**What needs to be done:** Within the records that follow, find every line containing the string "This". Copy those lines.

[Records from a dataset]
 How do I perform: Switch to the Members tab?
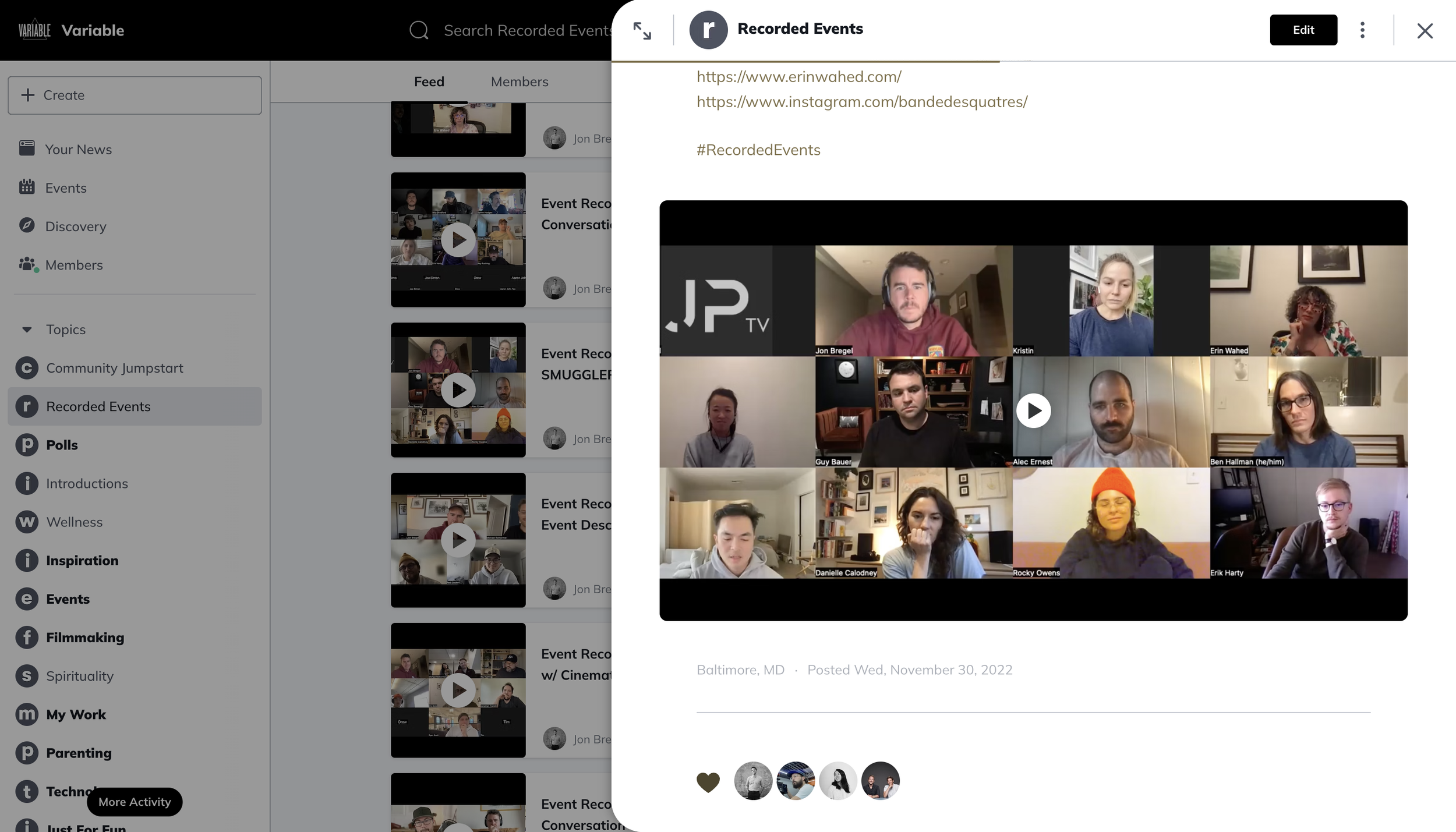519,82
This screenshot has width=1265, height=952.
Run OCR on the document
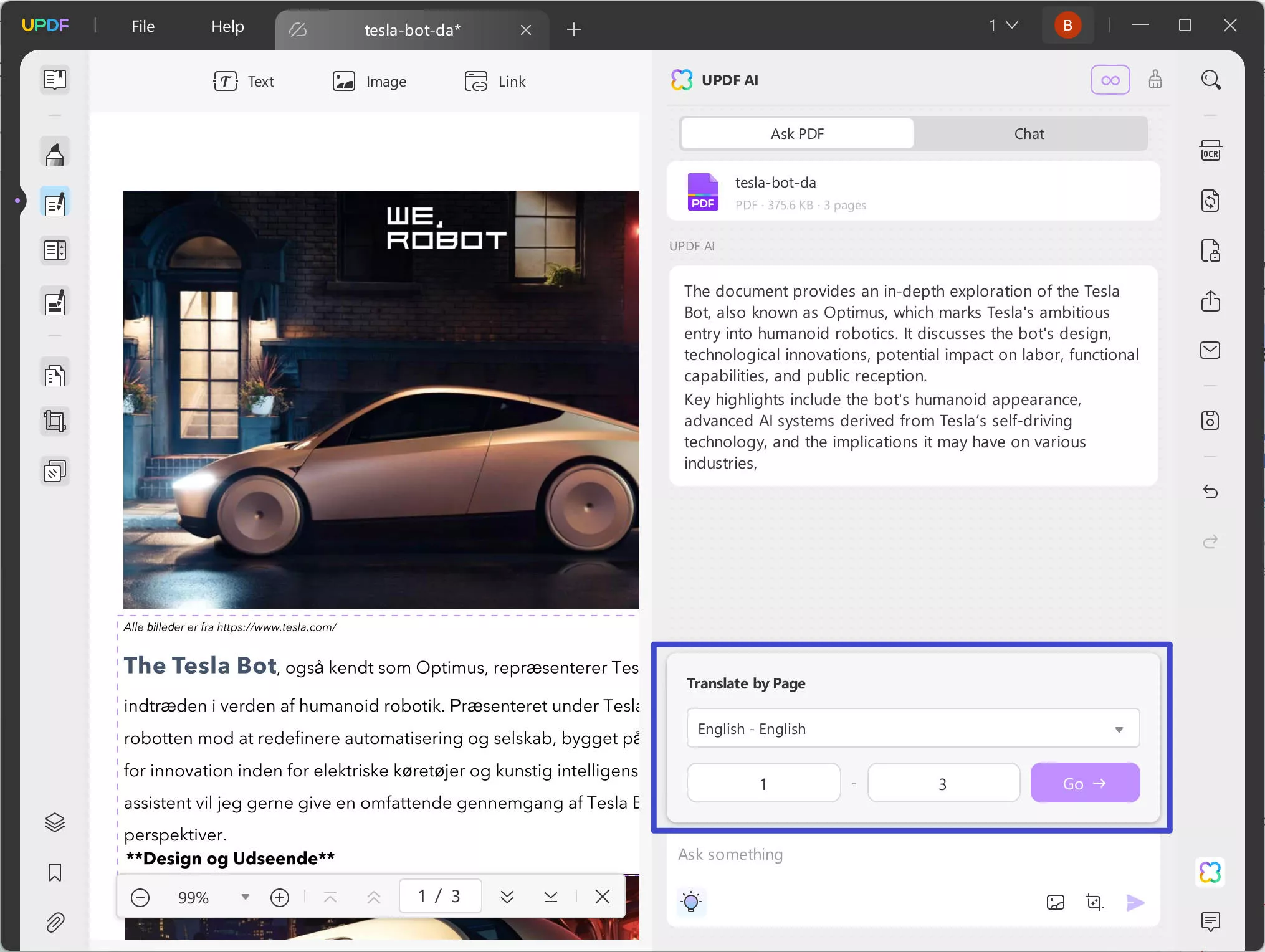[1210, 150]
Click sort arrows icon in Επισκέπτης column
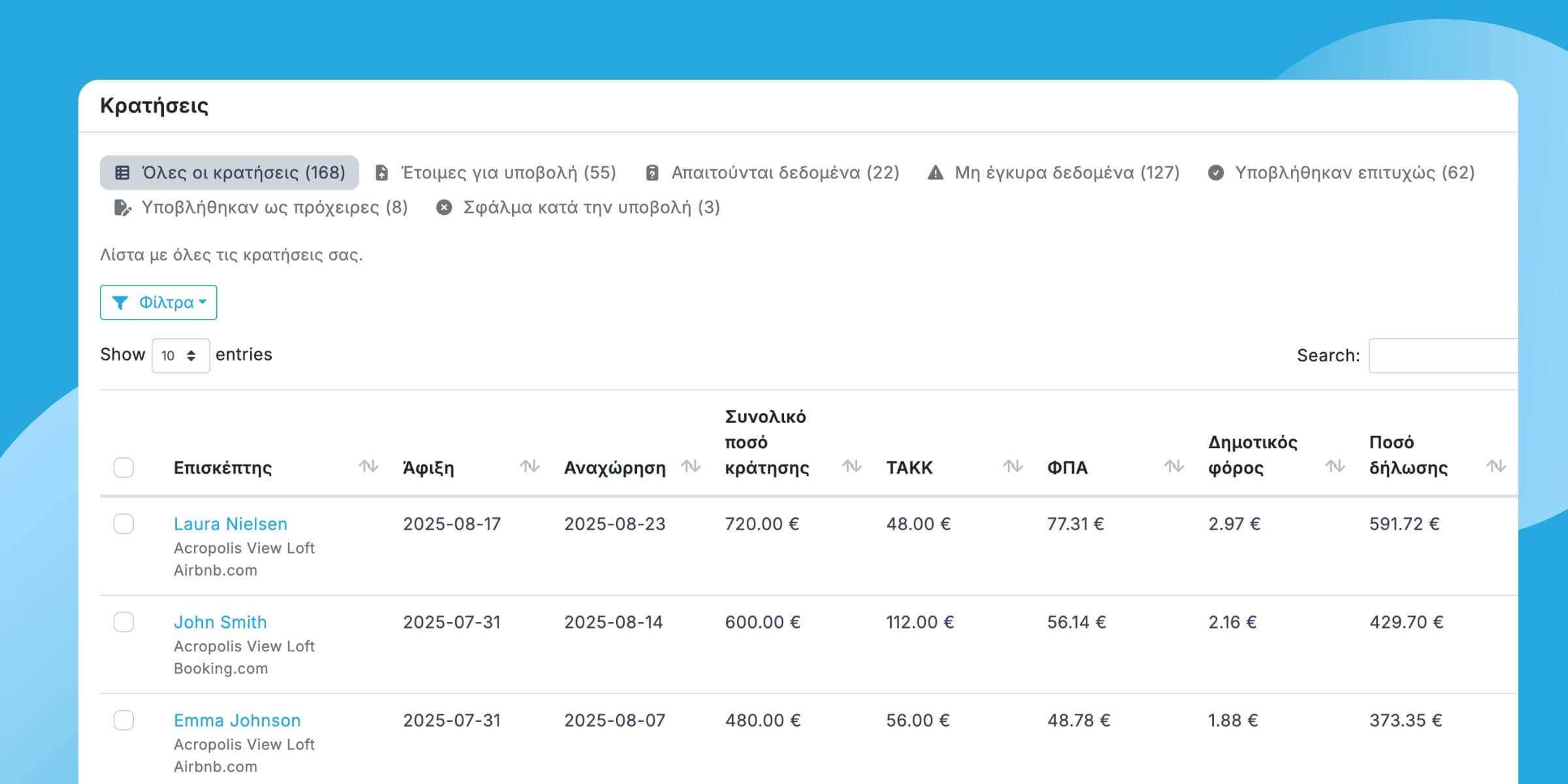Screen dimensions: 1568x784 tap(368, 466)
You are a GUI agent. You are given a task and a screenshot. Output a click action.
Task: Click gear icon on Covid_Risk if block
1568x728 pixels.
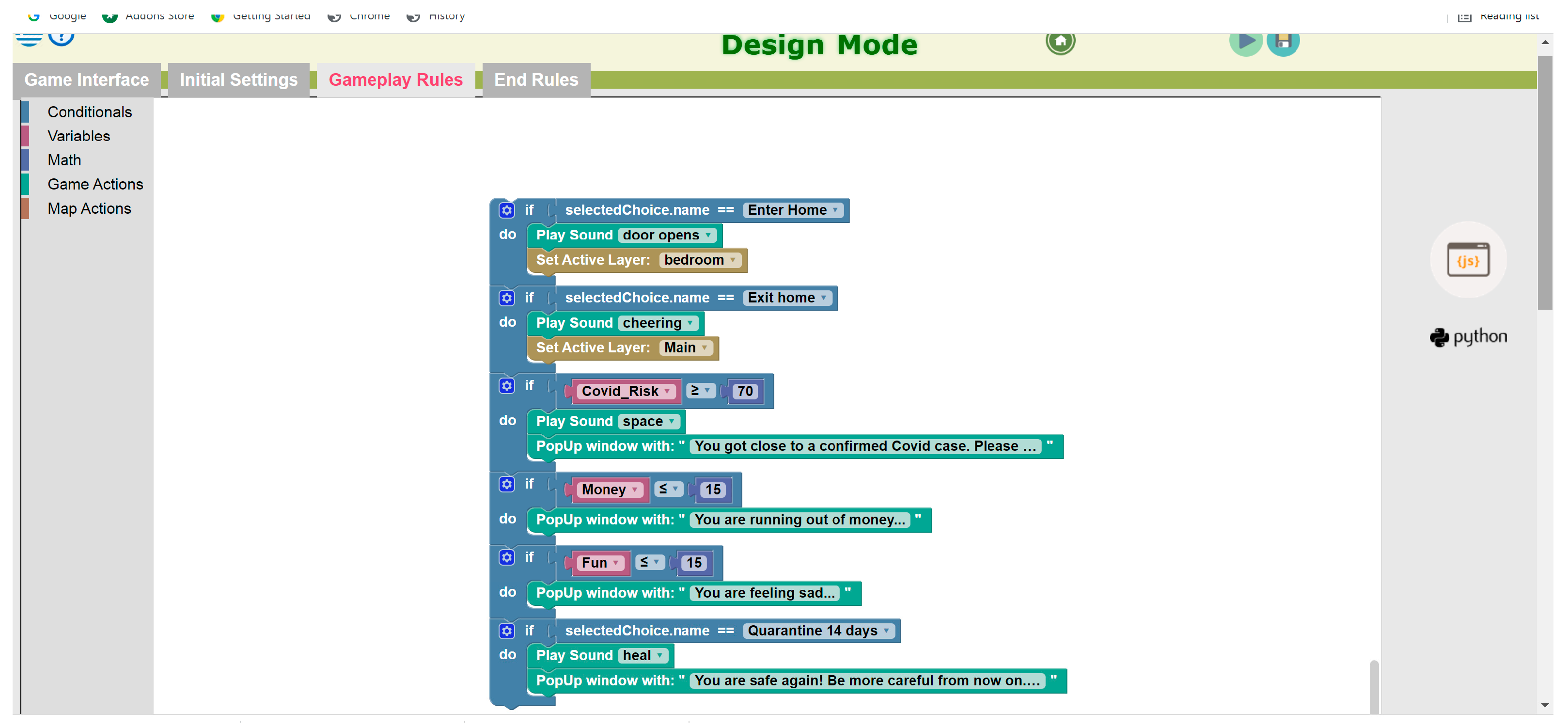[x=506, y=386]
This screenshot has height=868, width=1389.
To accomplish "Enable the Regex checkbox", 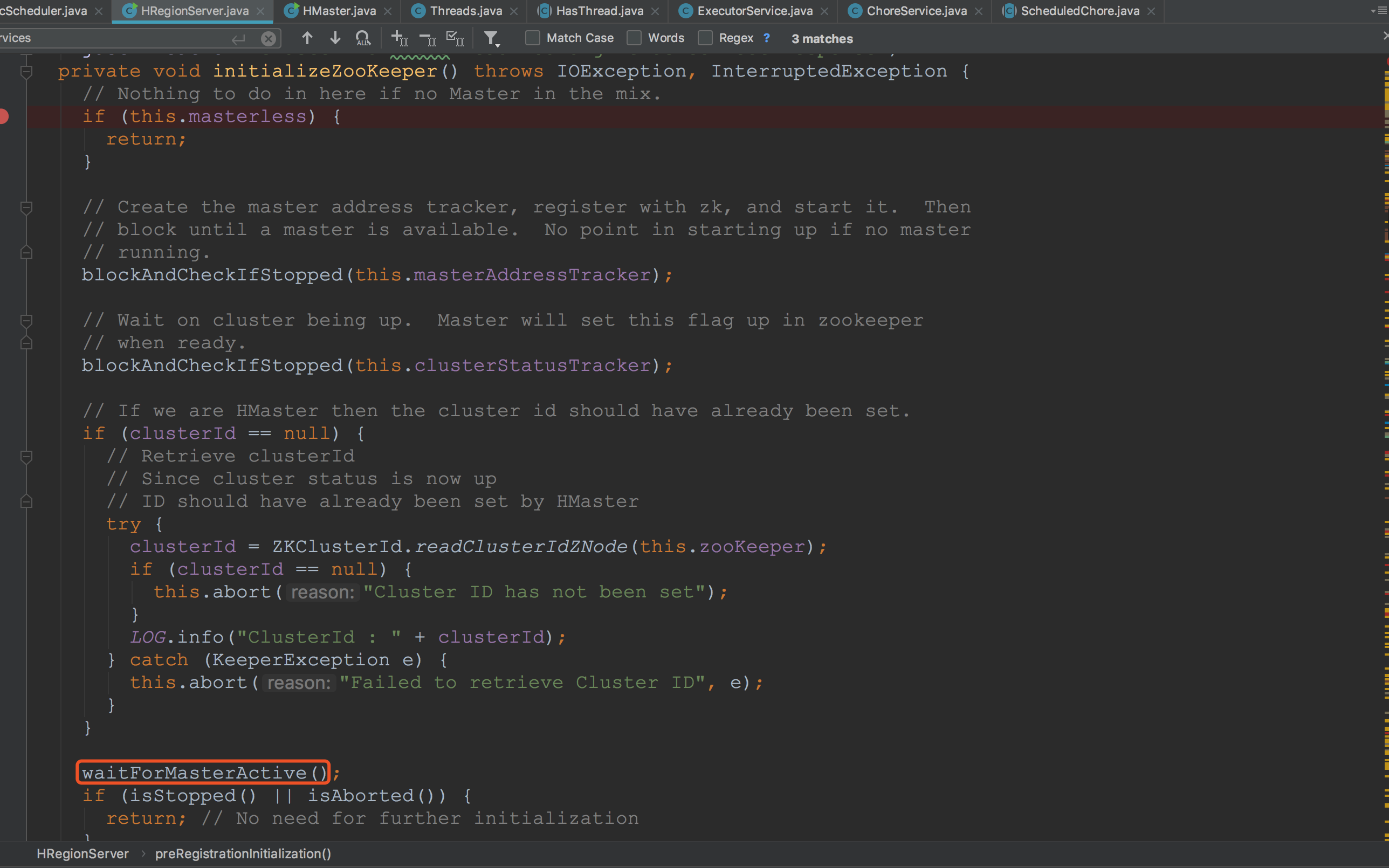I will [x=705, y=38].
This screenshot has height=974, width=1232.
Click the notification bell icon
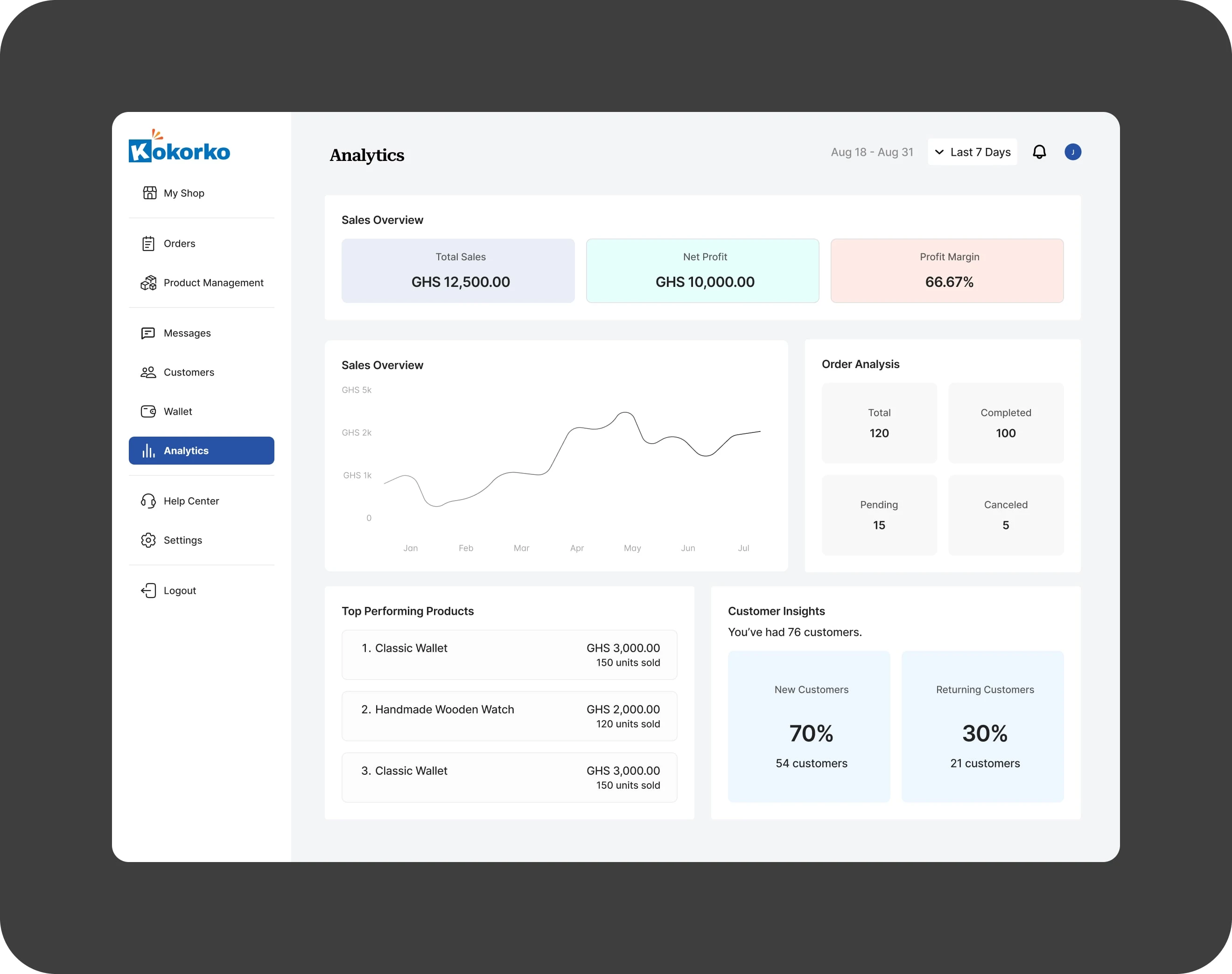tap(1039, 152)
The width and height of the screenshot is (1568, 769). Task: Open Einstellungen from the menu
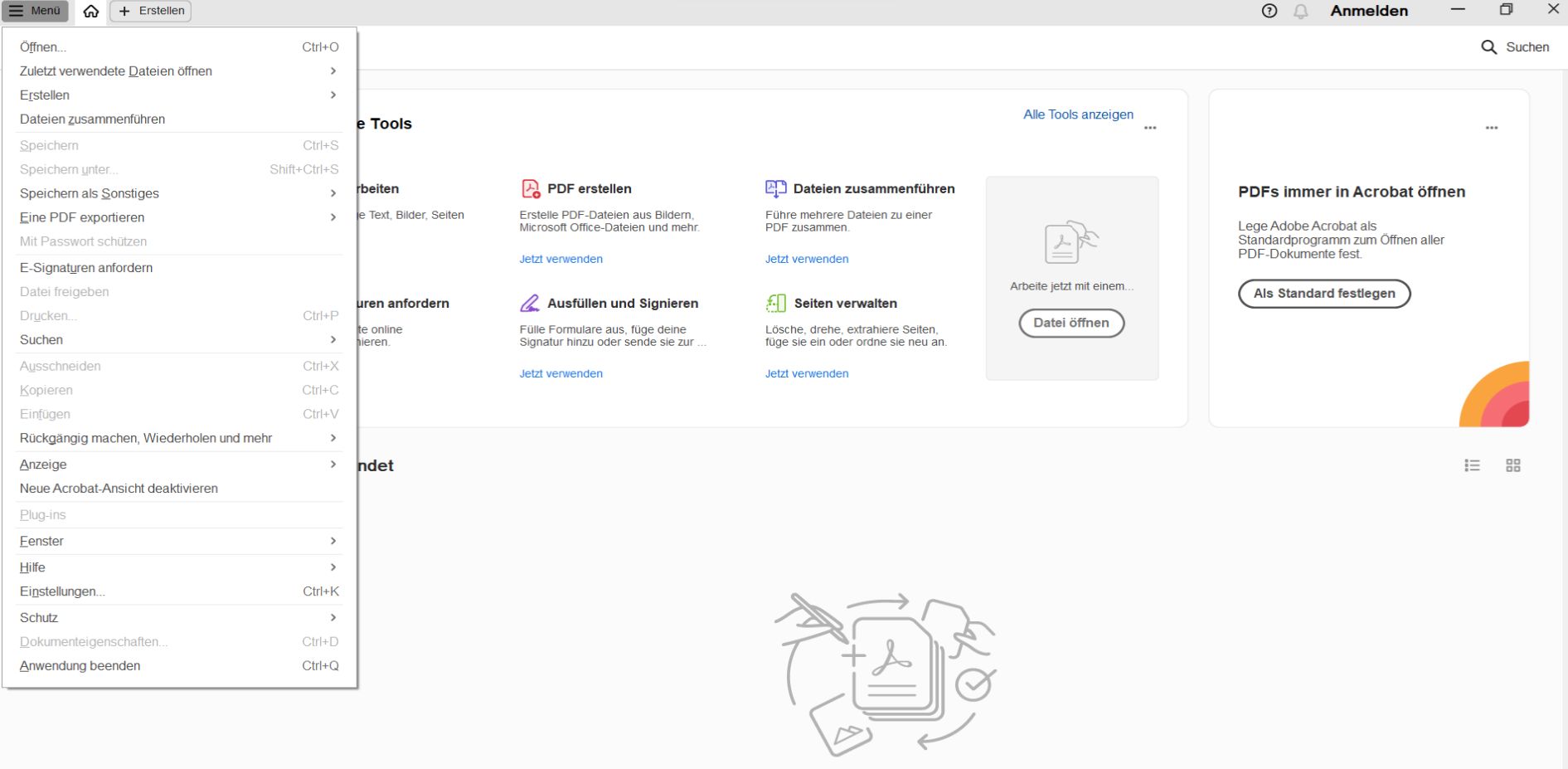tap(63, 591)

**Exercise response:**
This screenshot has width=1265, height=952.
This screenshot has height=868, width=1389.
This screenshot has height=974, width=1232.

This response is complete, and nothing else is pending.